Last post I looked at the power rails inside the old PSU and came up with some specs for this new design. The total power requirement was about 7.5W across the three rails. Thankfully the most basic USB-C power delivery spec (“Profile 1”) delivers 15W; 5V at 3A. Any power draw above this requires a bit of negotiation from device to host, a back and forth requesting and (hopefully!) being provided with higher voltages and currents. The allure of Profile 1 is its convenience and ubiquity; it supposedly only needs two pulldown resistors to request the full 3A, and pretty much all USB-C power supplies should be able to provide it.
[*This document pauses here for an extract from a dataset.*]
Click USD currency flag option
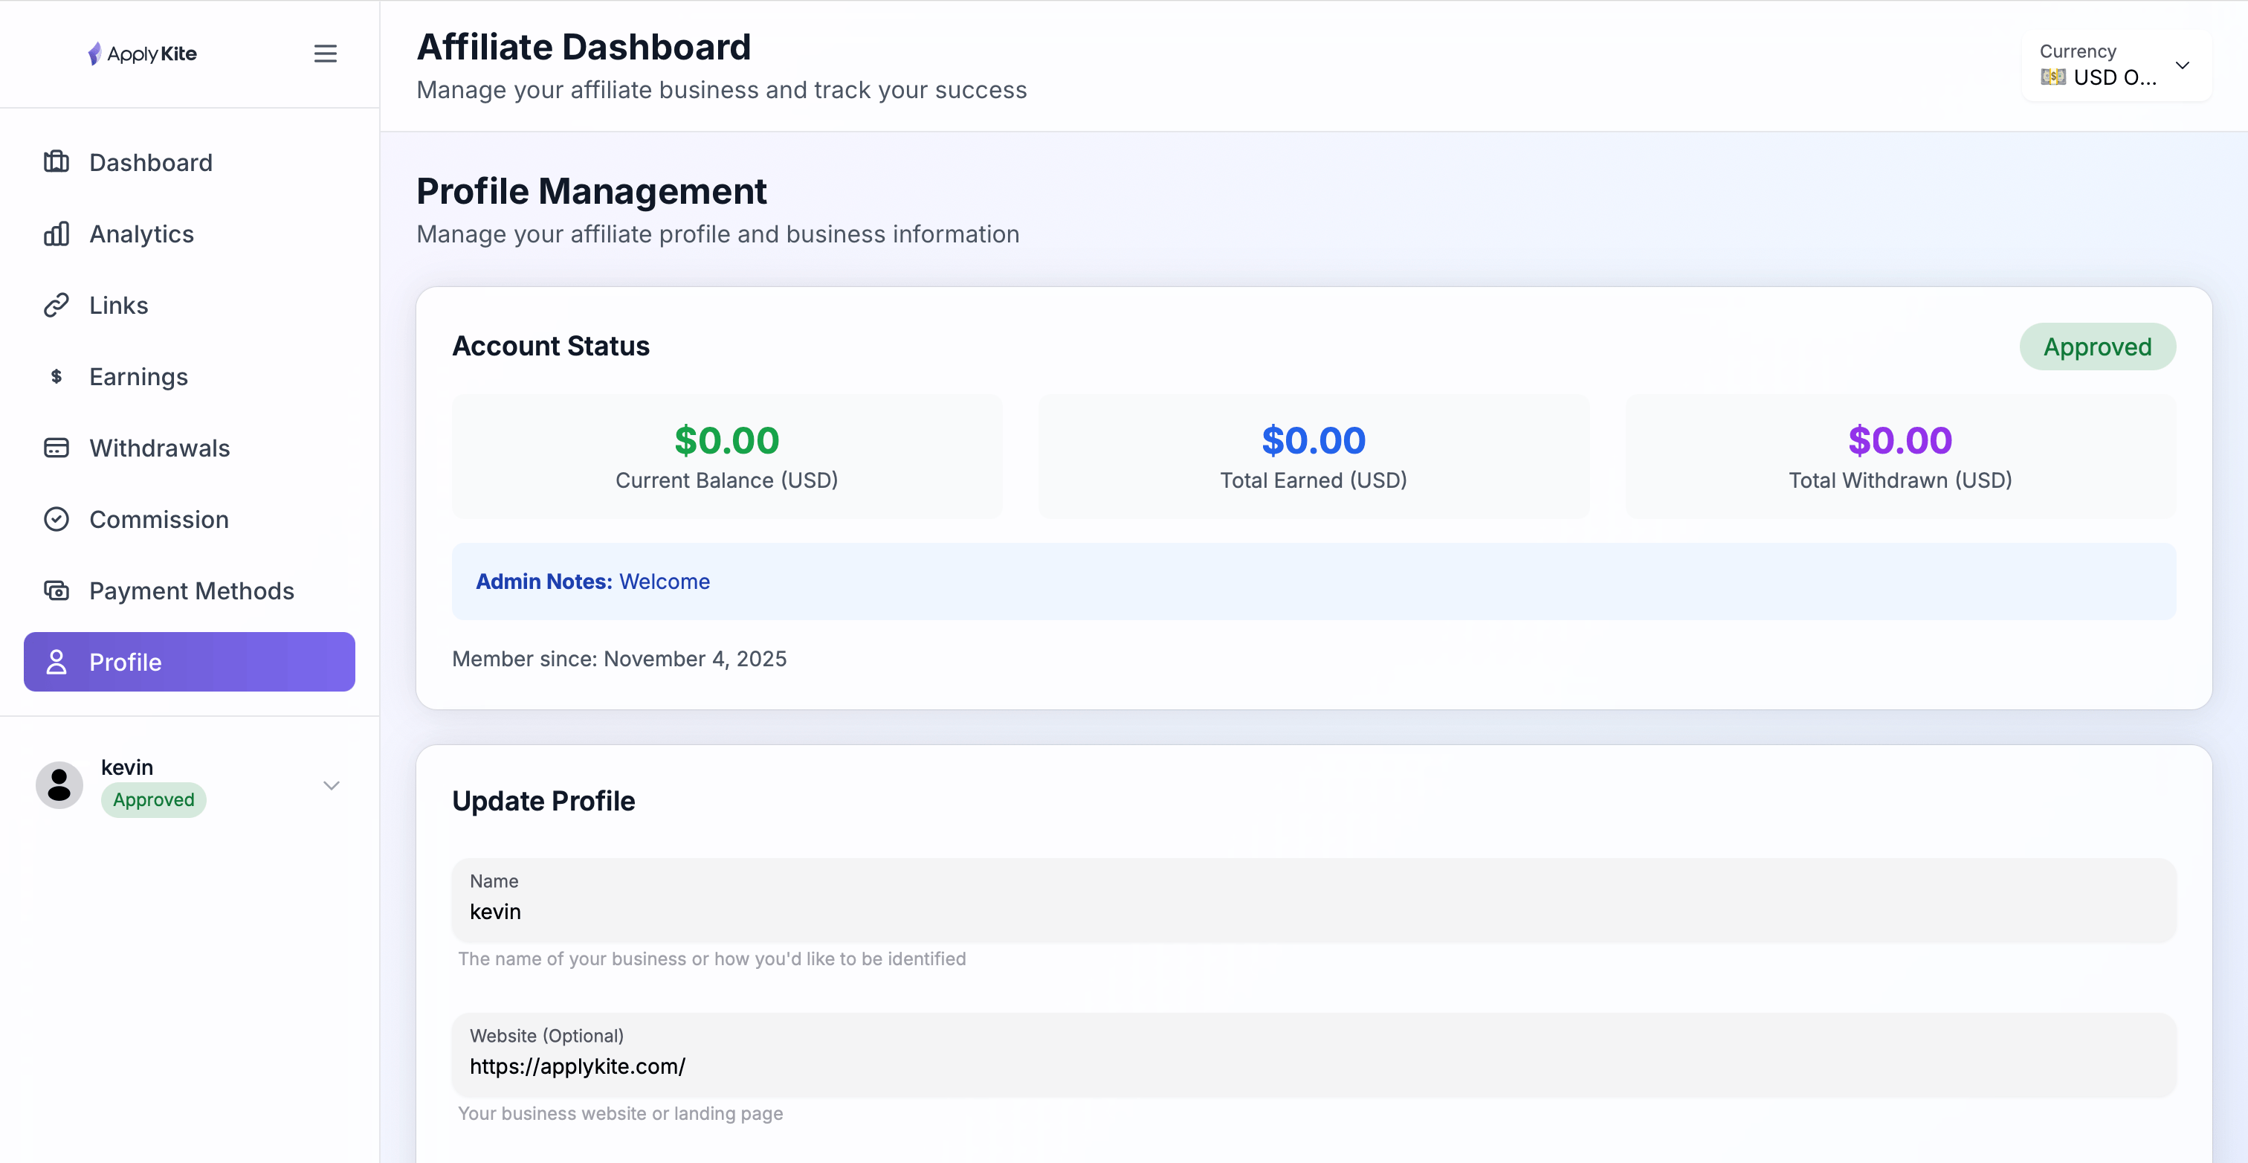This screenshot has width=2248, height=1163. point(2053,77)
Before I get ahead of myself lets make sure.
I get a USB-C receptacle and tack the required pull-down resistors onto pins CC1 & CC2. This should indicate to an upstream host that the device is going to want up to 3A at the standard 5V. And thats it. I tack two more wires onto VBUS and GND and hook it up to an electronic load.
USB-C receptacle with a truly minimum circuit built around it, connected to an electronic load. Here the load is off, and shows the idle voltage on VBUS of 5V and change.
Happily, when plugged into the first USB-C power supply I could find, the electronic load quickly flashes up just over 5V. Slightly higher than 5V under no load is typical; the USB spec knows that there will be voltage sag under load and permits up to +10% voltage tolerance for this reason. I start small - sinking 100mA and slowly increasing to 1.5A and beyond. The mock power supply cruises through these steps, exceeding the maximum current one would expect from the old “high-power” and “battery-charging” specs.
The (almost) 15W of the (somewhat) promised land of USB-C Power Delivery Profile 1
The aim of 5V @ 3A was handily met, with the supply kindly providing 3.1A when it was asked. Another 100mA beyond that was a bridge too far however; the supply would go into an overcurrent protect mode and withdraw the sweet 5V nectar. Yes the electronic load reads roughly 4.3V indicating a voltage sag of close to a volt under load. I’ll attribute this to the resistance of the tiny wires and long cables I was using without hesitation - it’s very believable that these could reach 300mΩ total resistance. Yes I should have done a four wire measurement with a separate multimeter to make sure.
Thats the input decided on, to go alongside the output rails needed. Next up will be the circuit design itself; no doubt using some switching regulators to handle the transmutation of a lowly 5V to higher and negative voltages.